Customer experience isn’t a “growing consumer expectation” anymore, it’s a demand. Shoppers will walk away from a brand—even one they love—after one bad experience. Companies are under pressure to figure out what their customers want and how to deliver it seamlessly across all platforms. Bank customers expect a relationship built on empathy, trust, and personalization.
This can be extremely difficult for banks to deliver. They often have millions of customers interacting on every possible channel. From mobile apps to physical branches to phone calls. But, that isn’t stopping banks from leading the charge in customer experience innovations.
Here are five replicable examples of banks delivering on the promise of great customer experience.
1. Suntrust Bank—Fixing a Customer Experience Blindspot
Suntrust Bank’s marketing team found a gap in their customer data—the phone call. They weren’t able to collect and analyze call data the same way they could website traffic or digital ad clicks. The data they needed was trapped in the call center.

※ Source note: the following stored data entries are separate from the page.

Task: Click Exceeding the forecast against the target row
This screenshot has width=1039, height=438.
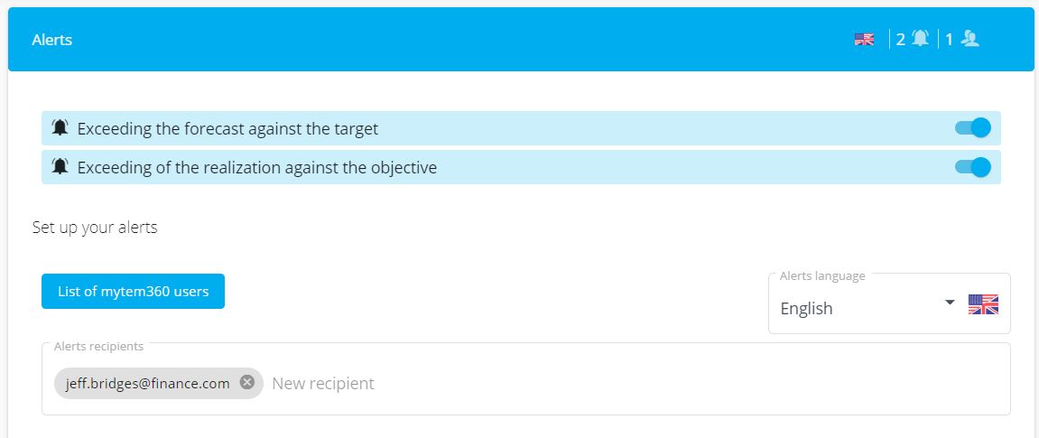Action: pyautogui.click(x=521, y=128)
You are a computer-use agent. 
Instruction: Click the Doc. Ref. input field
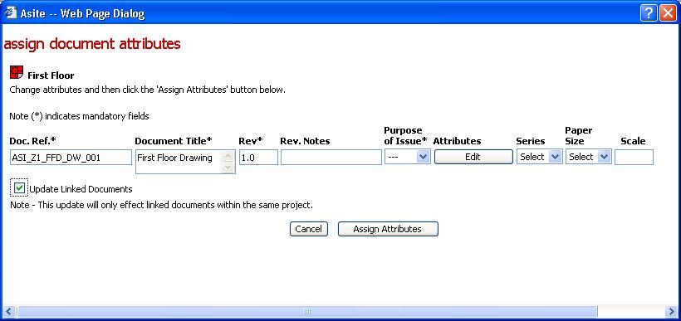pyautogui.click(x=71, y=158)
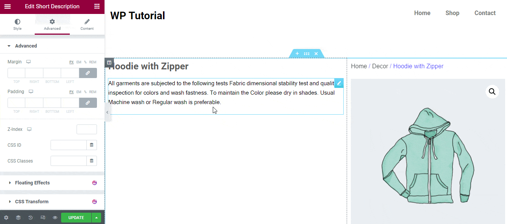The height and width of the screenshot is (224, 507).
Task: Click the pencil edit handle on Short Description widget
Action: pos(339,83)
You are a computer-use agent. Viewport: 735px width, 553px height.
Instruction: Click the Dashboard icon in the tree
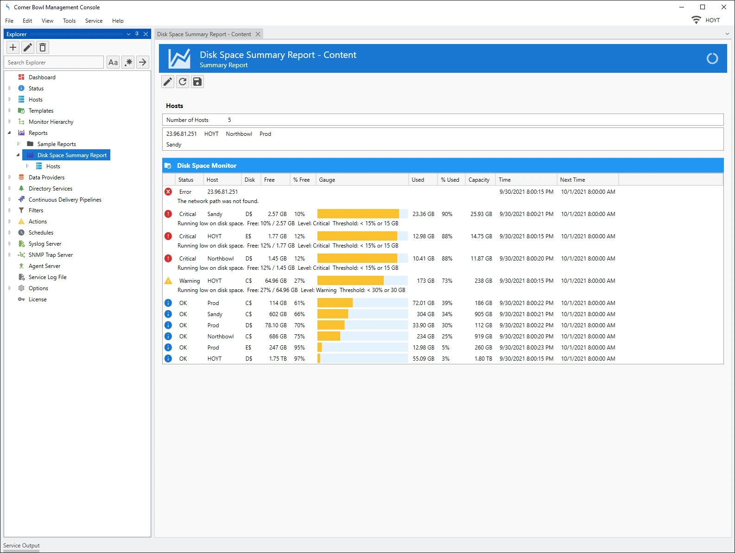(x=21, y=77)
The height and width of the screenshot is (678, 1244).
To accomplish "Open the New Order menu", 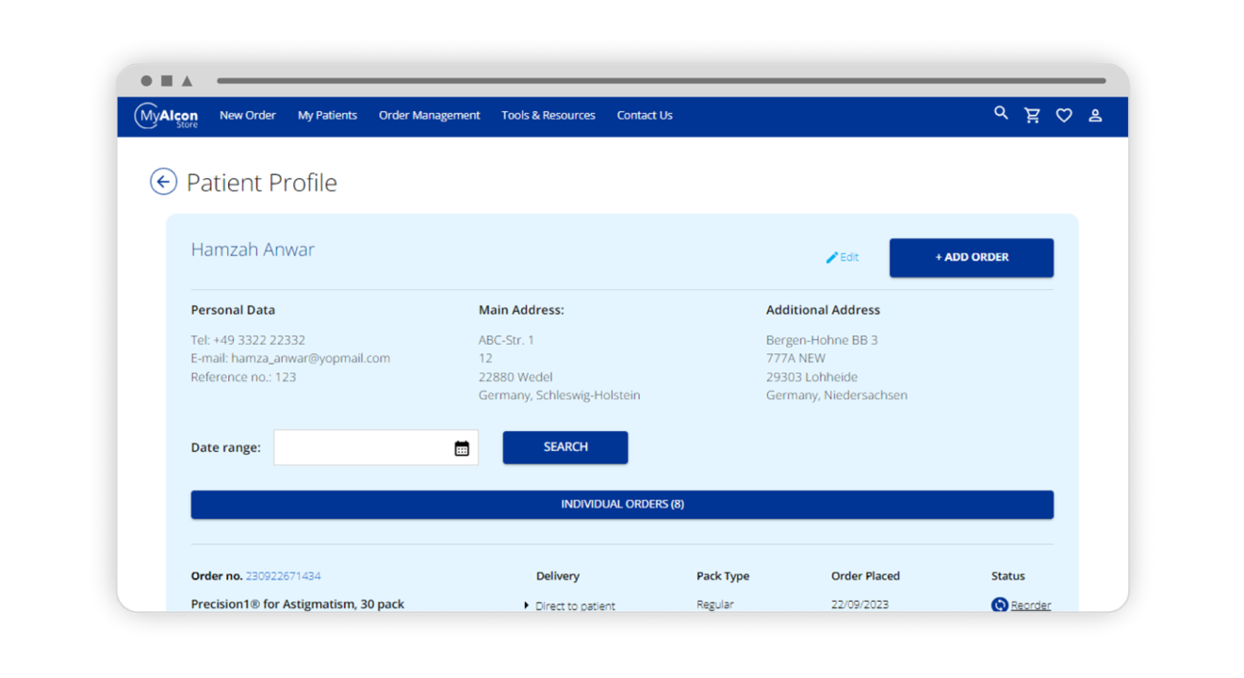I will pyautogui.click(x=247, y=116).
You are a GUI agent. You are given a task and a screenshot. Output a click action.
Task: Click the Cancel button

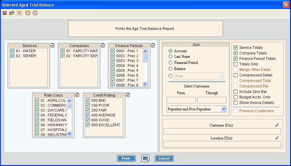coord(164,158)
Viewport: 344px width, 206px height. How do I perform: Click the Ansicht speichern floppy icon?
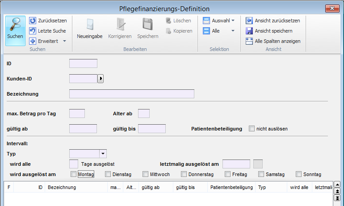point(249,31)
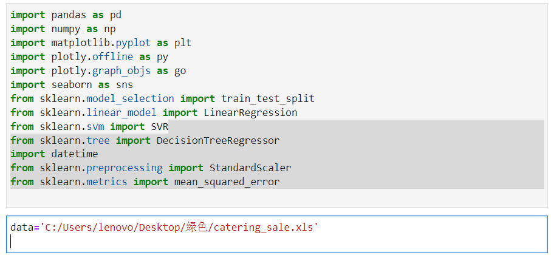Image resolution: width=551 pixels, height=255 pixels.
Task: Click 'offline' in the plotly.offline import
Action: (113, 56)
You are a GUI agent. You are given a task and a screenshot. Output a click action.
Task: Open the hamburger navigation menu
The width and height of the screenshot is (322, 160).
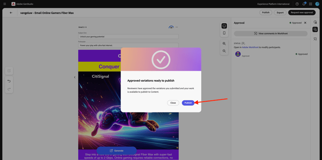(x=5, y=4)
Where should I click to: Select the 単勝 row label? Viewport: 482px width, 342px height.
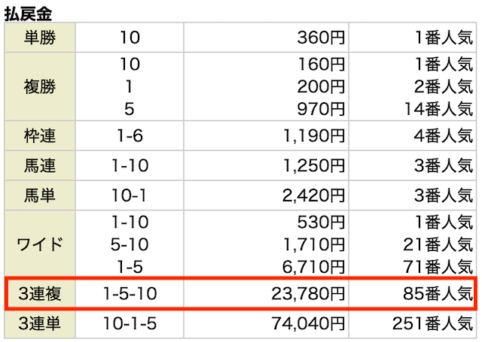coord(40,38)
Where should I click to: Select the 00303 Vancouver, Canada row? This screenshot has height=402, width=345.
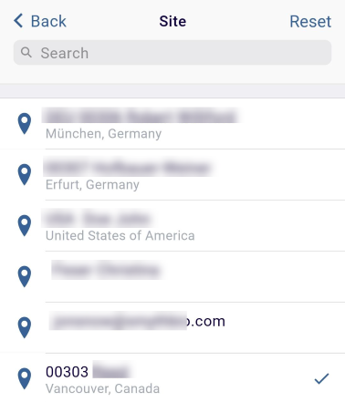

“We didn’t know if people were calling for customer support or if they were new buyers. With over 100 products in our mortgage category alone, we had no way to tell what product callers were interested in. And we didn’t know anything about the journey that led to a phone call,” said Suntrust Bank’s VP of Paid Search and Digital Capabilities.
SunTrust started using Invoca call tracking and analytics to figure out what was driving phone calls. They found out that 75 percent of shoppers who landed on the website preferred calling the bank over submitting a web form. This opened up a whole new way of thinking for Suntrust Bank.
To better serve customers over the phone, Suntrust Bank starting using custom call routing to connect shoppers with the right agent. This not only created a seamless omnichannel experience, it increased SunTrust Bank’s call center efficiency by 60 percent.
2. JPMorgan Chase—Designing to Meet Customer Needs, not to Increase Sales
Chase Mobile®, the company’s banking app, has 1.61 million reviews and a 4.8 out of 5 rating in the Apple App Store. It was the first large bank mobile app to offer Touch ID, and has since added Face ID. The app helps customers navigate their finances on mobile, and empowers the customer to be self-service. Offering features like mobile check deposit and credit score checks, the app acts as a financial one-stop-shop.
Chase’s website was given a multi-million dollar redesign, with customer experience in mind. The redesign included revamping the search function and personalizing content served up when a shopper lands on the homepage.
3. Bank of America—Using AI-Powered Chat to Serve Customers 24/7
Bank of America initially released its AI-powered chatbot Erica to answer customer questions quickly and efficiently. The bank has since moved the chatbot beyond being a fancy FAQ machine. It now perform actions like managing payments and monitoring charges. Essentially acting as a financial babysitter—but in a cool way.
Erica gives Bank of America’s customers both convenience and empowerment.
4. Ally Bank—Using Advertisement Dollars to Give Back
In 2018, Ally Bank decided to give back to its customers for Thanksgiving. They launched “Banksgiving”, a day that every employee in the call center has the power to give free money to Ally’s customers.
“We said, ‘what if we give our call center reps a budget and allowed them to grant our customers’ wishes?” said Andrea Brimmer, Ally’s chief marketing officer. “We took our customer-centric approach a step further than usual to demonstrate to our customers our interest in them and the things they care about.” From $25 to thousands of dollars, call center reps did everything from pay off loans to fund anniversary trips.
You may be doubting the authenticity, but Brimmer states the bank “didn’t script any of this—we just gave our reps a single mandate: to ask if there was anything else we could do for our customers.”
This project is a demonstration of a win-win customer experience. Ally Bank was able to boost its brand reputation, and customers got some free cash.
5. Huntington—Helping Customers Keep Track of Spending
This year, Huntington Bancshares announced its new product Huntington Heads Up, a spending tracker. Any Huntington customer can use Heads Up to budget spending by category. Users receive automatic alerts when they are reaching a limit. Heads Up also enables customers to improve their budgeting by getting visibility into spending habits.
Heads Up allows customers to have their banking and budgeting all in one place. This both creates a seamless experience, and keeps Huntington’s customers attached to its products.
Financial services is a tricky space to navigate customer demands. But, these five brands found effective ways to create customer-serving experiences.